I always thought it would be a very powerful thing to be able to explore literate programs as trees. As of now, this is beginning to be possible in Worgle. Worgle has the ability to write data to a SQLite database, which is then queried using a program called worgmap.
Extracting Data from a Worgle Literate Program
Before a literate program made using Worgle can be queried, data must first be written to an intermediate format. I have chosen to use SQLite, as it is a robust and mature data format that is trivial for other programs to parse.
A database is generated using the "-d" flag in Worgle. The code below generates a database from the main Worgle org file.
worgle -d a.db worgle.org
The name "a.db" is the default name of the database that Worgmap opens to query information.
Database write times are reasonable. My largest program written in Worgle to-date, Monolith, is able to write a database in under half a second on my 2015 macbook pro. My GPD laptop running alpine Linux does seem to take a few seconds. This performance difference feels larger than I expected, even when considering the hardware difference. Even so, it still feels manageable.
Some Querying Via Worgmap
Once a database is generated, it can be queried using "get" utilities found in a program called Worgmap. The database is a pure SQLite database, so it is possible to just do raw SQL queries using the sqlite3 CLI. The worgmap get interface saves a few keystrokes.
When worgmap is run, it is assumed the database is in the current working directory, and that the name of the database is named "a.db". In the future, this will be more customizable.
To get a list of files from the database, run
worgmap get filelist
This will return the list of files tangled by Worgle:
worgle.c worgle.h worgle_private.h
ffile can be used to get metadata on
the file "worgle.c":
worgmat get ffile worgle.c
This returns the following:
id = 2 filename = worgle.c top = 1 next_file = 29
id is the UUID associated with this resource.

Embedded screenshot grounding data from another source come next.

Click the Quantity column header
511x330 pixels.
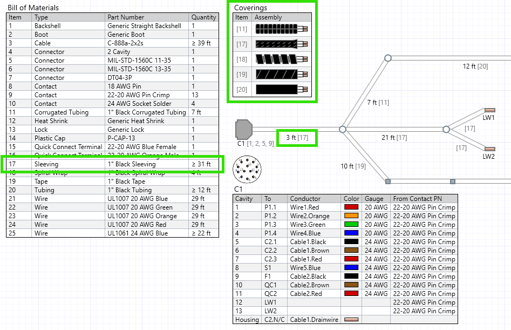coord(203,17)
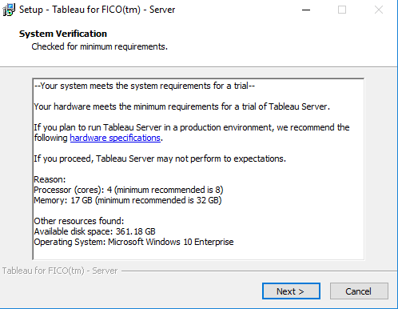Click the greyed 'Tableau for FICO(tm) - Server' footer label

pyautogui.click(x=60, y=271)
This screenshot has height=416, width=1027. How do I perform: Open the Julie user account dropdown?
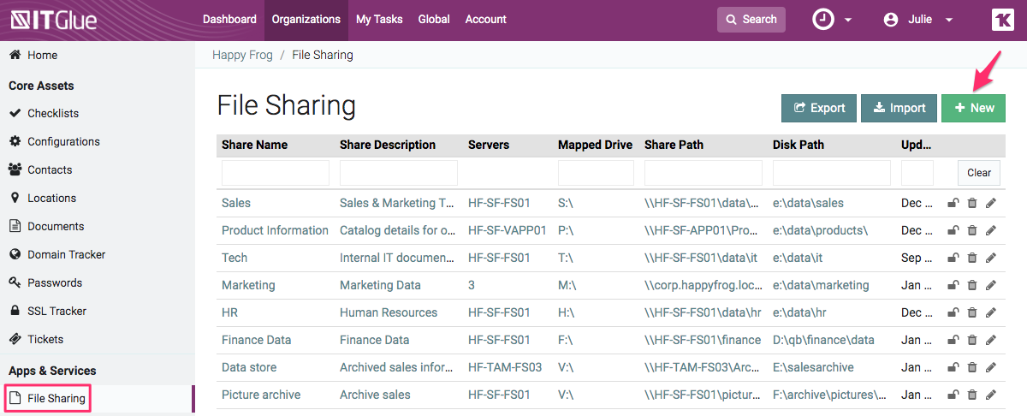coord(918,20)
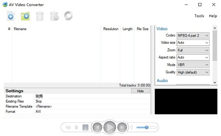The height and width of the screenshot is (136, 221).
Task: Click the Stop square icon in the player
Action: pyautogui.click(x=85, y=128)
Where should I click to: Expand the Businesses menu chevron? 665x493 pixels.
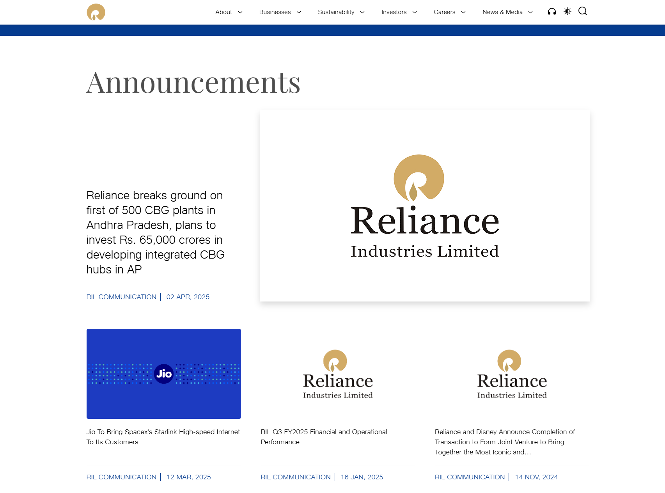299,12
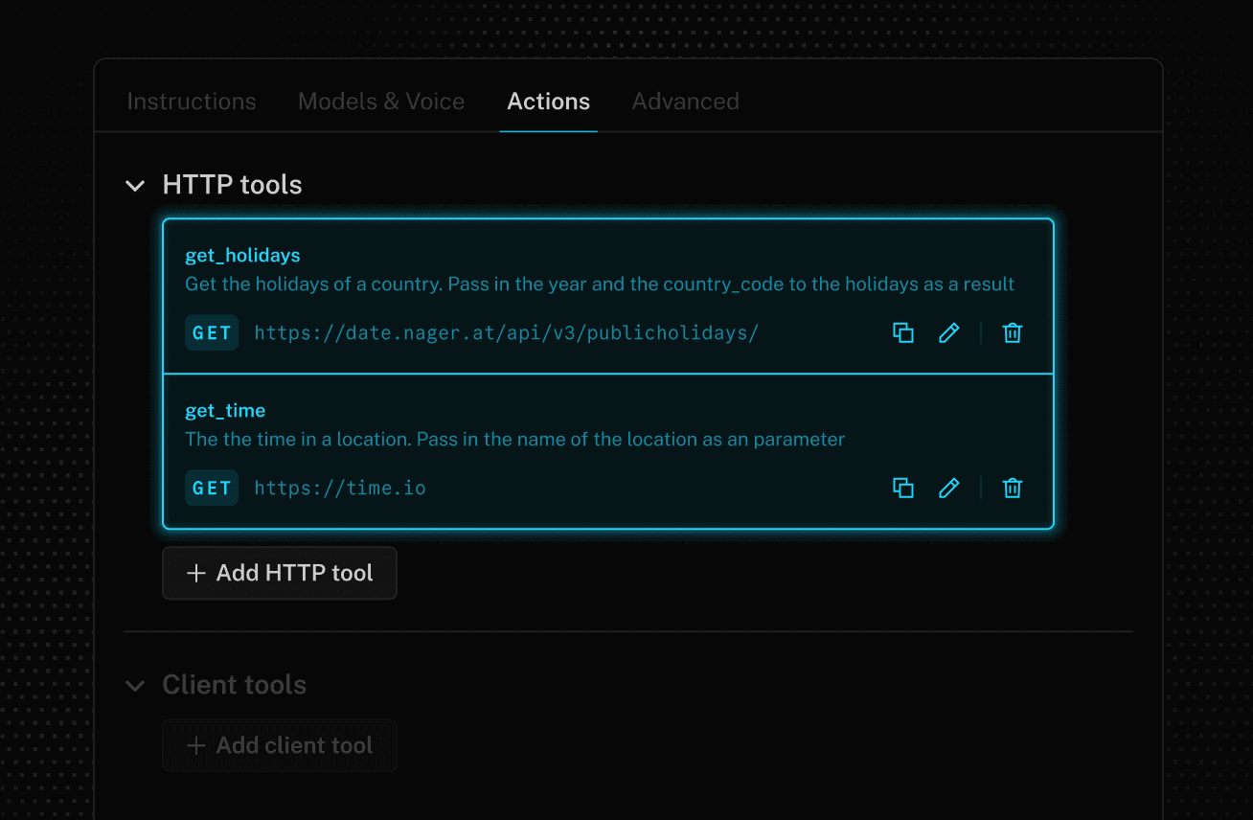This screenshot has width=1253, height=820.
Task: Delete the get_holidays tool via trash icon
Action: tap(1012, 332)
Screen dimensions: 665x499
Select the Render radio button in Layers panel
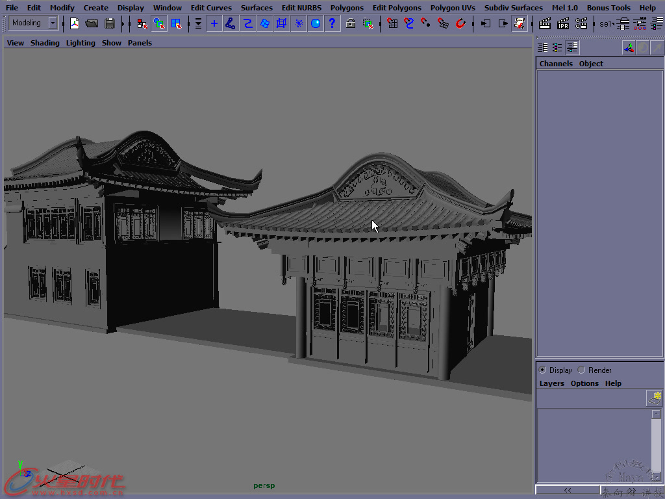pyautogui.click(x=581, y=370)
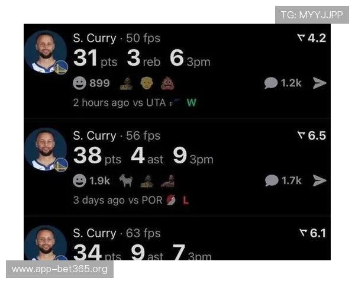Click the 6.5 rating score
The width and height of the screenshot is (355, 284).
pos(311,136)

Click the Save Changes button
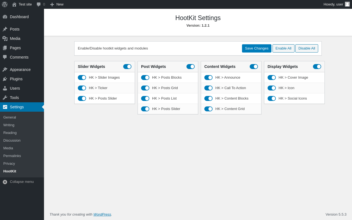[257, 48]
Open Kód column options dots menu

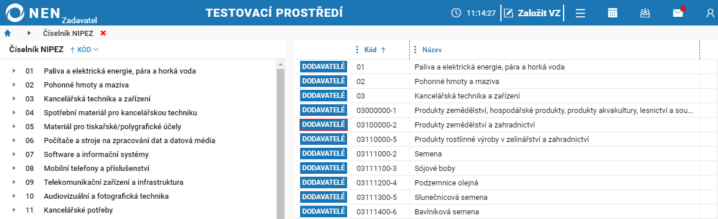pos(357,50)
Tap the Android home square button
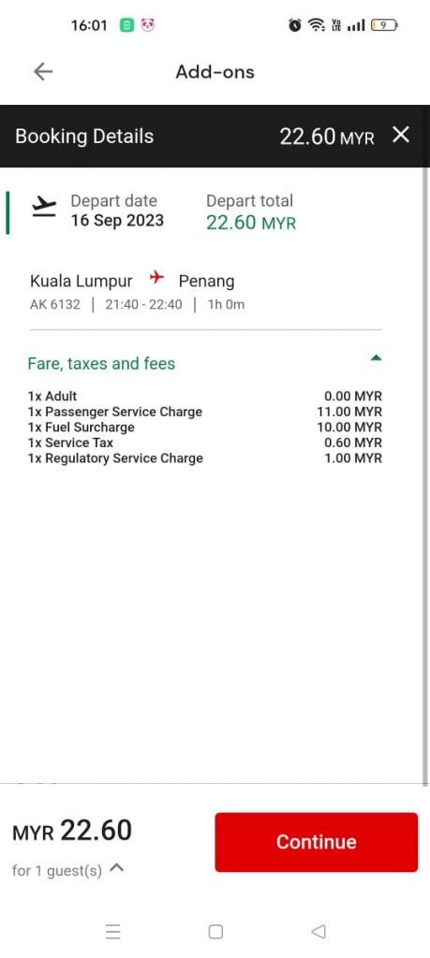The image size is (430, 958). tap(215, 932)
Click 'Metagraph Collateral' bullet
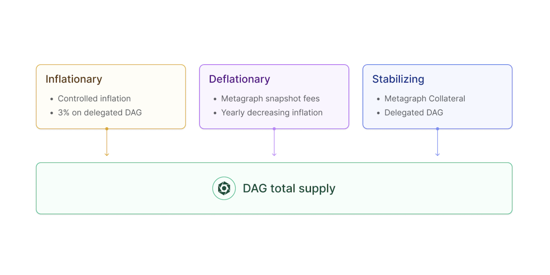 point(425,99)
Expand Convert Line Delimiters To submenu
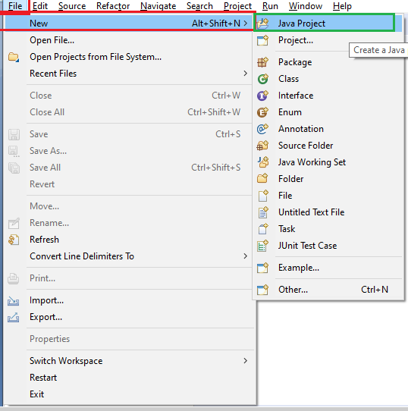408x411 pixels. click(245, 256)

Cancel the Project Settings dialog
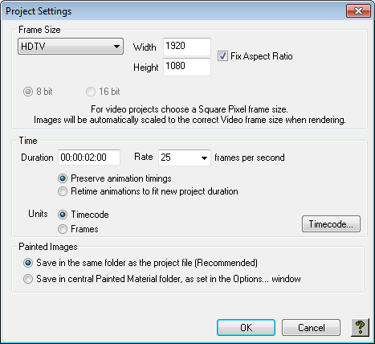tap(311, 327)
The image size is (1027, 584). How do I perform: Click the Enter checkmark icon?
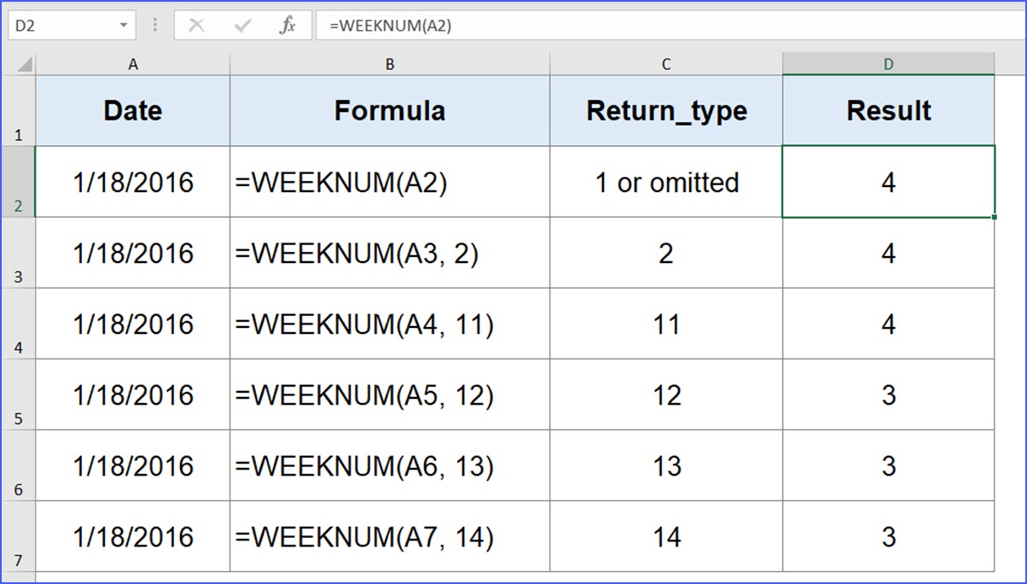[241, 25]
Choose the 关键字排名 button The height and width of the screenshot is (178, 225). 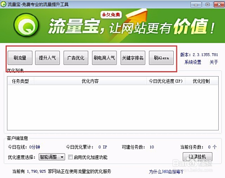point(133,58)
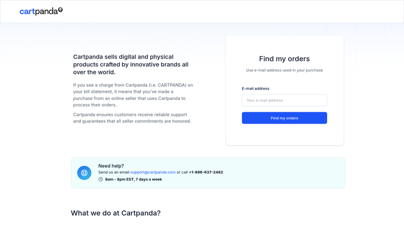This screenshot has height=227, width=404.
Task: Click the blue lifebuoy support icon
Action: click(x=84, y=173)
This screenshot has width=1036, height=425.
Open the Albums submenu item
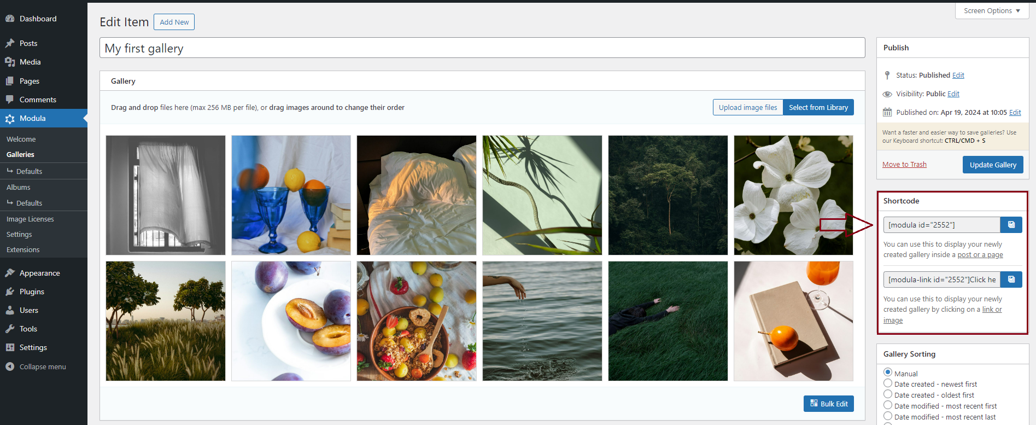click(19, 187)
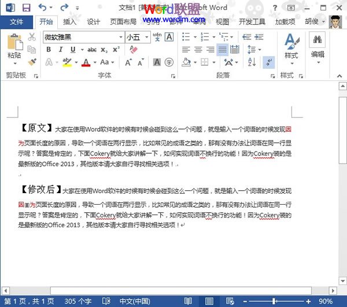Click the Undo arrow in the quick access toolbar
The width and height of the screenshot is (347, 307).
coord(43,8)
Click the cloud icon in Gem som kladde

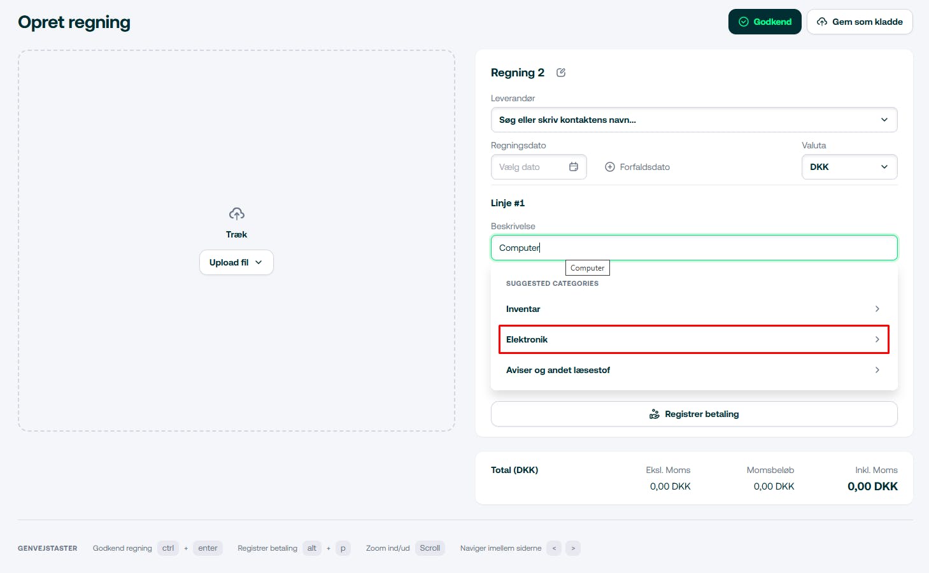point(822,22)
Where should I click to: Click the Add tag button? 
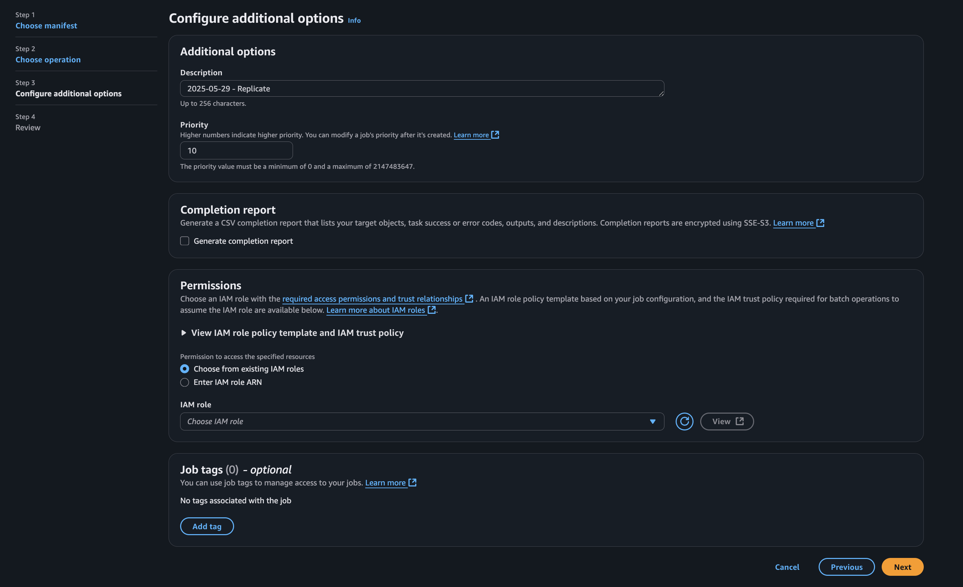[207, 526]
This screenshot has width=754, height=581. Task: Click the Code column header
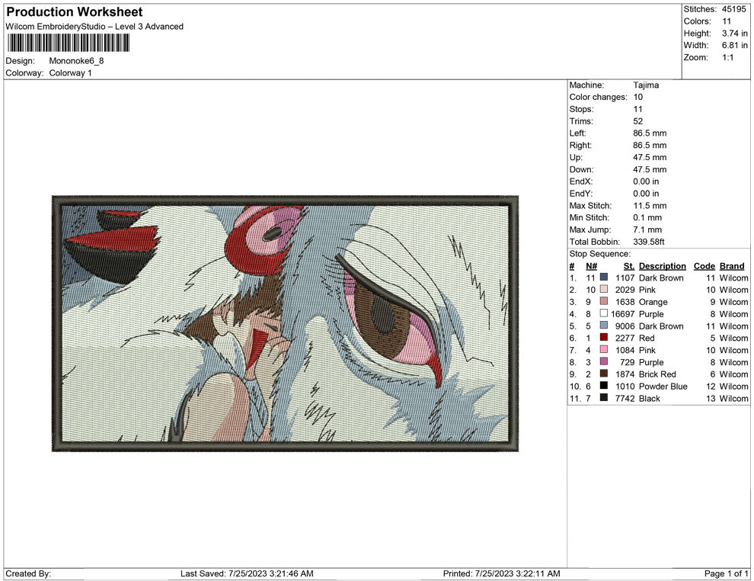[x=704, y=265]
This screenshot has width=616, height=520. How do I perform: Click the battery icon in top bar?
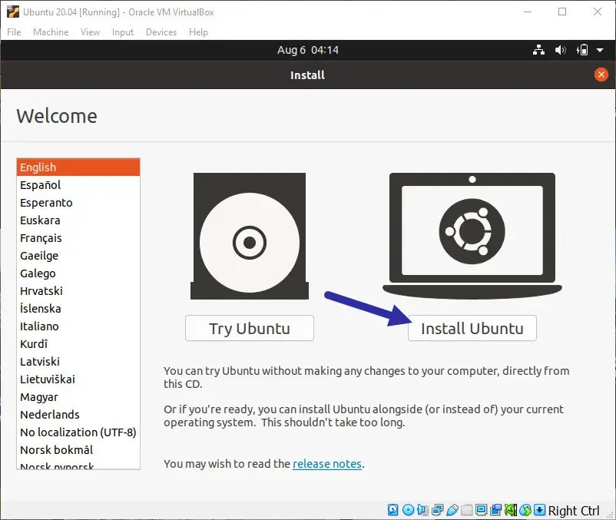click(x=582, y=50)
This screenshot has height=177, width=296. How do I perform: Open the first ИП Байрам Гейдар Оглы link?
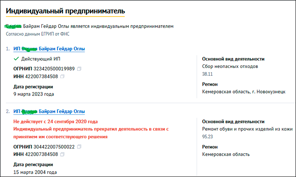pos(49,49)

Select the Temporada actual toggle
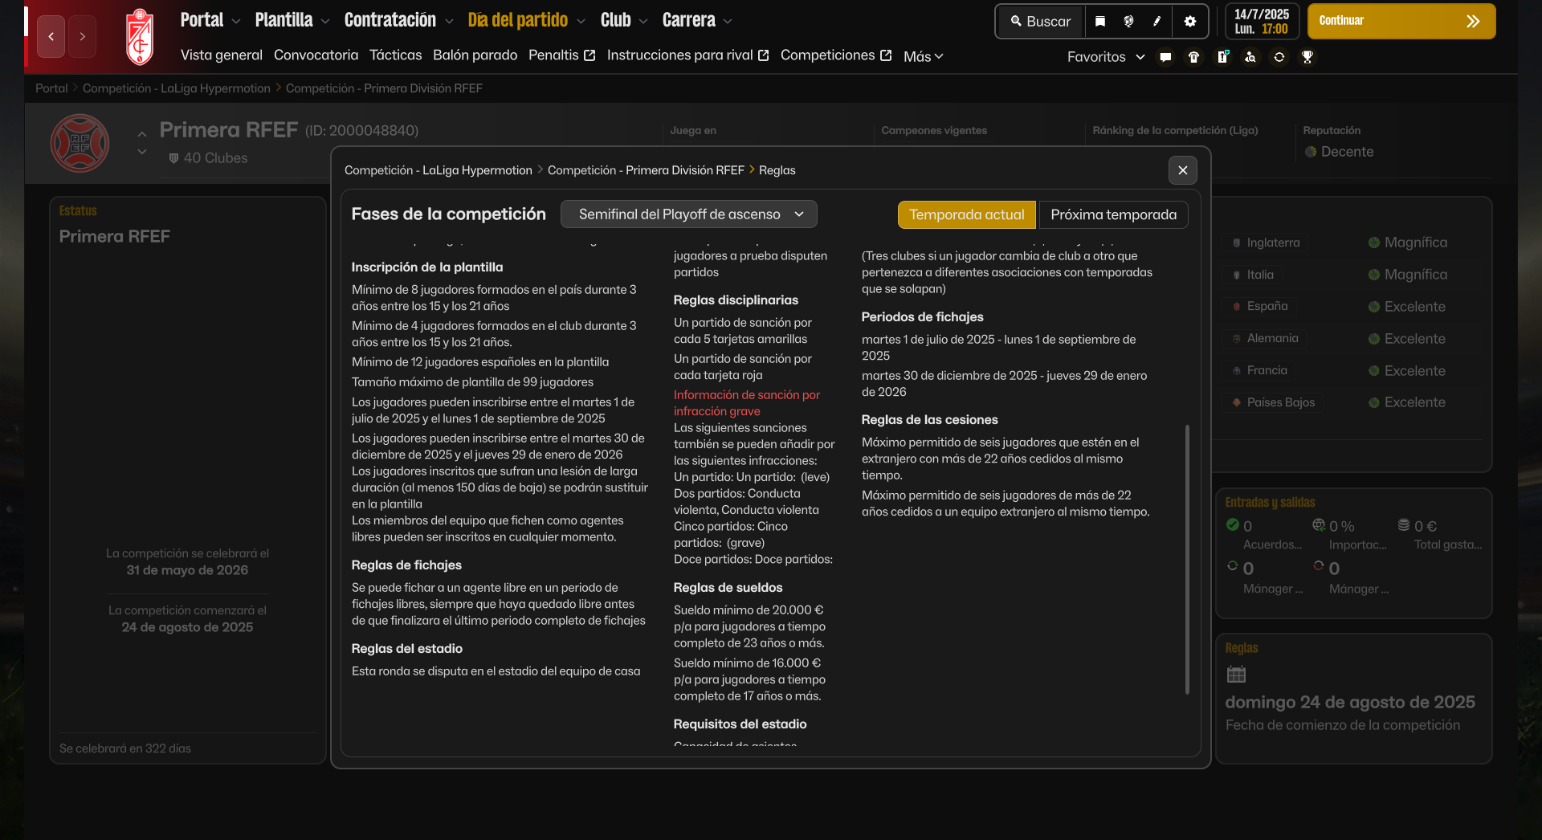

filename is the stored filename (duh).
to the top-level code block represented.
is the UUID of the next file in the list.
To get more information on the top level block:
worgmap get blk 1
1 3 worgle-top
This displays in order: the UUID (1), the UUID of the top level segment, and the name of the block (worgle-top). "worgle-top" is the block that contains the entire structure of the tangled C file "worgle.c". A tree view of this block can be printed using:
worgmap get tree worgle-top
global_variables enums parse_modes static_function_declarations functions loadfile_localvars loadfile parser_local_variables parser_initialization getline parse_mode_org parse_mode_code parse_mode_begincode begin_the_code worgle_block_set_id worgle_file_set_id worgle_segment_string_set_id worgle_segment_reference_set_id worgle_init worgle_free worgle_string_init worgle_segment_init worgle_block_init hashmap_hasher worgle_file_init_id local_variables initialization parse_cli_args append_filename turn_on_debug_macros turn_on_warnings map_source_code generate_database check_filename loading parsing generation mapping database cleanup
Lots of things to be done here, really. Using something like SQLite allows me to dump way more metadata than I know what to do with right now.
For starters, I'd like to parse save org structure in addition to tangled code structure. I'm hoping to build more utilities that generate interesting representations of the document. Hoping to build a better static HTML generator than the simple one I have currently written. I also want to build a simple HTTP server that dynamic generates HTML content. Maybe throw in a few dot graph generators for good measure?
Being able to write multiple worgle programs into one database is important to me as well, as this would allow more incremental (hopefully faster) development to happen.